## [What is asked]
#1 In the hede.io passage below, how many of the six hypothetical entries about Earth say it is flat?
#2 Sum up the hede.io passage below in two sentences.
#3 Continue the hede.io passage below from its last sentence.

## [Page excerpt]
At first it may seem like a bad idea to let people be free to post entries on hede.io without citations to verify accuracy. Wikipedia would never allow that. However, whether intentional or not there seems to be safeguards in place for Hede.io.
Let's say hypothetically there are six entries about the planet Earth on Hede.io. Of those six entries five state within the text that the Earth is oblate spheroid or round while one entry states the Earth is flat. Even without sources based on the contributions it can be inferred that the Earth is not flat and the one entry claiming Earth to be flat is an outlier. The more different contributions to a specific subject the more confidence in certain facts can be inferred. If those facts can be inferred to be correct than the entry containing those facts is also likely to be generally correct.

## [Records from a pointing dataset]

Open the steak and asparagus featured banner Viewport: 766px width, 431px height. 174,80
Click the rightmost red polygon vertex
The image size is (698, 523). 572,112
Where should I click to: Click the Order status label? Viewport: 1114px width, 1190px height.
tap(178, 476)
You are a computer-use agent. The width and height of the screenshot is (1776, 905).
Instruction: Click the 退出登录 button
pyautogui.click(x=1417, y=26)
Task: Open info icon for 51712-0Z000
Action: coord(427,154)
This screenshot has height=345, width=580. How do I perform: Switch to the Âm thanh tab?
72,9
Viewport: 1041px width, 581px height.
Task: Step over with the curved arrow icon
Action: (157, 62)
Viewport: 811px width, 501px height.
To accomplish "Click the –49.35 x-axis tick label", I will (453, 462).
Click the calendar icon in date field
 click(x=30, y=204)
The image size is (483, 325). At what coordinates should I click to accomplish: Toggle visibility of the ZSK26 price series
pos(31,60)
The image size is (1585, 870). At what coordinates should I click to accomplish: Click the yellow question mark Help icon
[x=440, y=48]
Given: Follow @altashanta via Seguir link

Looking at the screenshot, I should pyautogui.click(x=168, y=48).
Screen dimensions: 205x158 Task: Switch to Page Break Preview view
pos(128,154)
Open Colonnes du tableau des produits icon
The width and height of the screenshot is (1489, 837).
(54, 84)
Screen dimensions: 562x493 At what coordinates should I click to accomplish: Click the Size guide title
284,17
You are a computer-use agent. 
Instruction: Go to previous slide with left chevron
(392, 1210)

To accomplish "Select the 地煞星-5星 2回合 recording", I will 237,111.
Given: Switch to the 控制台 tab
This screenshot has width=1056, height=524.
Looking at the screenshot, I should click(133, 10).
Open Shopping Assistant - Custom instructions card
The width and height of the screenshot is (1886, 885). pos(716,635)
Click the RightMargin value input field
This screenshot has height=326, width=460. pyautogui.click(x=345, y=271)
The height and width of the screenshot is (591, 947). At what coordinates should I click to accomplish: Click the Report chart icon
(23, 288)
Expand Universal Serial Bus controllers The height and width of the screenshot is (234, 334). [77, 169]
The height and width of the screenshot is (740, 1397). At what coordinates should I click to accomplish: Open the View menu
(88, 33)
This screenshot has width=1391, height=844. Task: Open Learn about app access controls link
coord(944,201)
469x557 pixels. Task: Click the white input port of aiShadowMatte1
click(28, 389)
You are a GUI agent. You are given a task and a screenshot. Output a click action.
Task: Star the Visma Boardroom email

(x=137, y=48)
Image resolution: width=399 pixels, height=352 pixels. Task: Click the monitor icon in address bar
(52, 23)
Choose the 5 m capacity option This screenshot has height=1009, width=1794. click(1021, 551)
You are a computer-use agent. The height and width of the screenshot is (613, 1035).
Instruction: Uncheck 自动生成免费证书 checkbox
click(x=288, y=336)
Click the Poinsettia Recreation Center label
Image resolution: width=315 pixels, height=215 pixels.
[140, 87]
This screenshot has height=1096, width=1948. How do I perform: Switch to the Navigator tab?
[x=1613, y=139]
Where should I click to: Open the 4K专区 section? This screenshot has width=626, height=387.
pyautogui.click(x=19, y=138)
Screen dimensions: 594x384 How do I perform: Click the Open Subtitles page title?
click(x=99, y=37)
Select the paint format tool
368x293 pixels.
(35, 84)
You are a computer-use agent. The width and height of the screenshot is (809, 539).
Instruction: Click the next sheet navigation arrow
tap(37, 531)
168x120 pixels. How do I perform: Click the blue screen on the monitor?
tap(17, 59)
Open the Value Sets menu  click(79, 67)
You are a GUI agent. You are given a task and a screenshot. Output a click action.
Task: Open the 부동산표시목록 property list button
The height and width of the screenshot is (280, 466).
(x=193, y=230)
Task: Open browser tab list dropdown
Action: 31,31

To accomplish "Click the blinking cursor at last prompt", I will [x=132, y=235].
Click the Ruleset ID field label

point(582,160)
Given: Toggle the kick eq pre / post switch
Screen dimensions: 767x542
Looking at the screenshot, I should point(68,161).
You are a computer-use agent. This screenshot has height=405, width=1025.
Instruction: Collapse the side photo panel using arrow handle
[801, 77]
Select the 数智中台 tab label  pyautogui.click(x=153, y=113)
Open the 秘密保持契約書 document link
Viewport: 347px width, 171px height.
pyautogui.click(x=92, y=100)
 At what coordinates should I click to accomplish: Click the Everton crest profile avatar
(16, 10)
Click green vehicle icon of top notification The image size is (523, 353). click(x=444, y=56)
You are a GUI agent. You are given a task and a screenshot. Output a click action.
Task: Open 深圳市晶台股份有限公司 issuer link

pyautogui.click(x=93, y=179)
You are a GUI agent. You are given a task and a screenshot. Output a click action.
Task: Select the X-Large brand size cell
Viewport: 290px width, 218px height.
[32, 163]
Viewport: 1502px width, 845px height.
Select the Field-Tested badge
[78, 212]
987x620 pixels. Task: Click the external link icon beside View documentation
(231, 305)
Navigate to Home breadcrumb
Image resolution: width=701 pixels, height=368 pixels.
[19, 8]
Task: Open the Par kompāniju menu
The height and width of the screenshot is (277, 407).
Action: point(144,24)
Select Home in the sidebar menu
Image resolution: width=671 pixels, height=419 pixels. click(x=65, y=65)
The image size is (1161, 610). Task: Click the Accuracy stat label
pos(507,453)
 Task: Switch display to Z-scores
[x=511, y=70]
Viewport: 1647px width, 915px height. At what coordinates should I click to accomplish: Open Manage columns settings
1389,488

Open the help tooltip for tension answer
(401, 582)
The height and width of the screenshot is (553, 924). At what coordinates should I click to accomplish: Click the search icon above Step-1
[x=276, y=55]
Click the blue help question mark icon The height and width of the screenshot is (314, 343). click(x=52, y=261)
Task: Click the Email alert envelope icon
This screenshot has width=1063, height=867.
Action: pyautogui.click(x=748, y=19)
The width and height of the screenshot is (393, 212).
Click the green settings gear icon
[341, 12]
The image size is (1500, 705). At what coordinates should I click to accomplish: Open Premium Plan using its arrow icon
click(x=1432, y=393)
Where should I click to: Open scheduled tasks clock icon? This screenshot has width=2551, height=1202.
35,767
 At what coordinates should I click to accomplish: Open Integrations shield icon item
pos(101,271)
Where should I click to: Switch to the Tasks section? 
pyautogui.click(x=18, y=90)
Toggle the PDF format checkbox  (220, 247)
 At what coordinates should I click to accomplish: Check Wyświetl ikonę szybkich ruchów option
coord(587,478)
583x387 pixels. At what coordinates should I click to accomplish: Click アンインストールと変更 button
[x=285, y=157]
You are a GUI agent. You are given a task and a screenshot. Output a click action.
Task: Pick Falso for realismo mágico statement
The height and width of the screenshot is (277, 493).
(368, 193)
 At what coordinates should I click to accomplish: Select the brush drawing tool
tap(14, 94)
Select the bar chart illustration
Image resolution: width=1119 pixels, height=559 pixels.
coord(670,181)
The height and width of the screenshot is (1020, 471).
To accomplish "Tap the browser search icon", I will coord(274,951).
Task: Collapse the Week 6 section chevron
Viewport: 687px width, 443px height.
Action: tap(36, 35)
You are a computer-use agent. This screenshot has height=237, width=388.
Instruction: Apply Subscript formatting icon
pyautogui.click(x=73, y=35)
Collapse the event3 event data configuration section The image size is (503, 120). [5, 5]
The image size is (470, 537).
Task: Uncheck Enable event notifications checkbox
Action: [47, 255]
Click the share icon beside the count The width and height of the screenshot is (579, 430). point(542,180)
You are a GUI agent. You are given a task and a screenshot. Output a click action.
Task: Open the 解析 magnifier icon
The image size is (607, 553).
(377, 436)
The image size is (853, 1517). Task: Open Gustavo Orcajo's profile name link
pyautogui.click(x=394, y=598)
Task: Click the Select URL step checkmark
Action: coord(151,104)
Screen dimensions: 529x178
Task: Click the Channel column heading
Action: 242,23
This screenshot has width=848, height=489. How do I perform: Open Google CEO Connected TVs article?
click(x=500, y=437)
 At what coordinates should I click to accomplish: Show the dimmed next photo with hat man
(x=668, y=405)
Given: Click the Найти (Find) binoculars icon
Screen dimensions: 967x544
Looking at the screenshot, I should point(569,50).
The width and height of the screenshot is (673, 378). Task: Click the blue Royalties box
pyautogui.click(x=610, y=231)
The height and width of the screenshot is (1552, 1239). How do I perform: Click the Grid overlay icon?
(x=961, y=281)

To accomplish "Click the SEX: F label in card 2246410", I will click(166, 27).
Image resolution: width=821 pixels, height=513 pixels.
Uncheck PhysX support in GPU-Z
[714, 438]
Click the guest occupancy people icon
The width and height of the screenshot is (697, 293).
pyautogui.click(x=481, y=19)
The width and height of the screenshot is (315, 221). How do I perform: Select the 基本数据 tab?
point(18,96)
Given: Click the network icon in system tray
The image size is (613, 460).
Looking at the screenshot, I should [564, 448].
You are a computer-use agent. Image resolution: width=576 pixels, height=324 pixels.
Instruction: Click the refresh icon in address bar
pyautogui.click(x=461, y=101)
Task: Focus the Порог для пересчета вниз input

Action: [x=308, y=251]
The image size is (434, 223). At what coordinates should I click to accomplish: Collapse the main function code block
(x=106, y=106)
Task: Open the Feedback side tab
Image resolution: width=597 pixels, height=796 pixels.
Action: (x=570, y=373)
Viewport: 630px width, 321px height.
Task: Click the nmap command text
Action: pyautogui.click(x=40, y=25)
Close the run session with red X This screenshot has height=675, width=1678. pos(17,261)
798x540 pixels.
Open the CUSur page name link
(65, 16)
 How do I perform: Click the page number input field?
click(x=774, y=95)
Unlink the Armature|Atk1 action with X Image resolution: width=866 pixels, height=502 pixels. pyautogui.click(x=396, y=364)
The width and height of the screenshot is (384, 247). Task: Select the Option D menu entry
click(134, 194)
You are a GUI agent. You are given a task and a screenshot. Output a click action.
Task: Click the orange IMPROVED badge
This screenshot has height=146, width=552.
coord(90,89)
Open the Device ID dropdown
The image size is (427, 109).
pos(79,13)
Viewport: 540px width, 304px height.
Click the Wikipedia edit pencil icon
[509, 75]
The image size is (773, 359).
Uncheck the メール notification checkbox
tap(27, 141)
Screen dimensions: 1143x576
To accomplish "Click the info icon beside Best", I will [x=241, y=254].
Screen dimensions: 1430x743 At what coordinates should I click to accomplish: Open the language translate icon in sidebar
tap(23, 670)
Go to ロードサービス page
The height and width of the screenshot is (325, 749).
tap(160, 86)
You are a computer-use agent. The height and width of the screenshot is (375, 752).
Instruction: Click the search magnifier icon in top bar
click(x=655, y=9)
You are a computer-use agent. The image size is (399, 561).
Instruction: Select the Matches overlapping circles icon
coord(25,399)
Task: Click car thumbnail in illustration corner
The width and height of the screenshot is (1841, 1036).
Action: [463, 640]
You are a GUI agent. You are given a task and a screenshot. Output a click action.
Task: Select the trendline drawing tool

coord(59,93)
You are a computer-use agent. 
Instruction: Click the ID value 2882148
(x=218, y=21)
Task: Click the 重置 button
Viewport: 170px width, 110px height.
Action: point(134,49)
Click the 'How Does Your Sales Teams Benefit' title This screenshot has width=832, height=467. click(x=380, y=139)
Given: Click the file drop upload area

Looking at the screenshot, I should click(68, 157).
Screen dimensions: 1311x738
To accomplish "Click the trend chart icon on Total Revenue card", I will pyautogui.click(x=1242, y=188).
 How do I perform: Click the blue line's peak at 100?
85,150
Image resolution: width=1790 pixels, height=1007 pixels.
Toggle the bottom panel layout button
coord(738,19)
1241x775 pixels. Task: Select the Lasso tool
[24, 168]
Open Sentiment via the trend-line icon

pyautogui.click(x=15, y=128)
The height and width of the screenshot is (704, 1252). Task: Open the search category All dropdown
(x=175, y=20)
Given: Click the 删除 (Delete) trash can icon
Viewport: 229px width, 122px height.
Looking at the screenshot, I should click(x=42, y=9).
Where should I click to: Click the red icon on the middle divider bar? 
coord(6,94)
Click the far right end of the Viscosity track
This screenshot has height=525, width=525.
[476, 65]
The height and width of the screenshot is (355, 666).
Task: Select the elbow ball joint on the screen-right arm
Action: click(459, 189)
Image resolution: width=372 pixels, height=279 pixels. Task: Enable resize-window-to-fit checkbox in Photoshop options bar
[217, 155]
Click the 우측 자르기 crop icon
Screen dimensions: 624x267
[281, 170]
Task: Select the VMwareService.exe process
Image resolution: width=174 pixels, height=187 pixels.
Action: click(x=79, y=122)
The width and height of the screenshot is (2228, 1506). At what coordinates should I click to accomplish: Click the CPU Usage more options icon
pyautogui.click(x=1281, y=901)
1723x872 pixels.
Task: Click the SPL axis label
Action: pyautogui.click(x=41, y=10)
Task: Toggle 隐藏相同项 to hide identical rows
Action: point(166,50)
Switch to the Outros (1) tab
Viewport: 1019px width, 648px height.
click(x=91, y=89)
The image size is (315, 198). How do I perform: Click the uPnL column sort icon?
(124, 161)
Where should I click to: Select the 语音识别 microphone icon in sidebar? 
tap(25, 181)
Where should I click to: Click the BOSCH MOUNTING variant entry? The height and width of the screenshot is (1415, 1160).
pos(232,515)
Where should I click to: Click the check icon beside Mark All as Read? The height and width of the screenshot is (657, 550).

## [Answer set]
#1 One of the six entries says the Earth is flat.

#2 Letting people post entries on hede.io without citations may seem like a bad idea, but the site appears to have safeguards. When several contributions cover the same subject, the facts most of them agree on can be inferred to be correct, so an entry that disagrees stands out as an outlier.

#3
There is also the matter of reward. @hede-io will often upvote good content. Bad content wouldn't be as rewarded. Misleading and false information would result most likely in gaining a bad reputation both on Hede.io and/or steemit.com.
As a final safeguard for Hede.io there are always pathetic losers with no life who wouldn't tolerate others messing with their pet topic on Hede.io.
Nobody libels holograms. NOBODY! Got it?
I think it is safe to predict that as more people discover Hede.io it will become more popular and other future blockchain wiki projects will emulate Hede.io. In the present time it is a fun way to get motivated to post on steemit.com more often.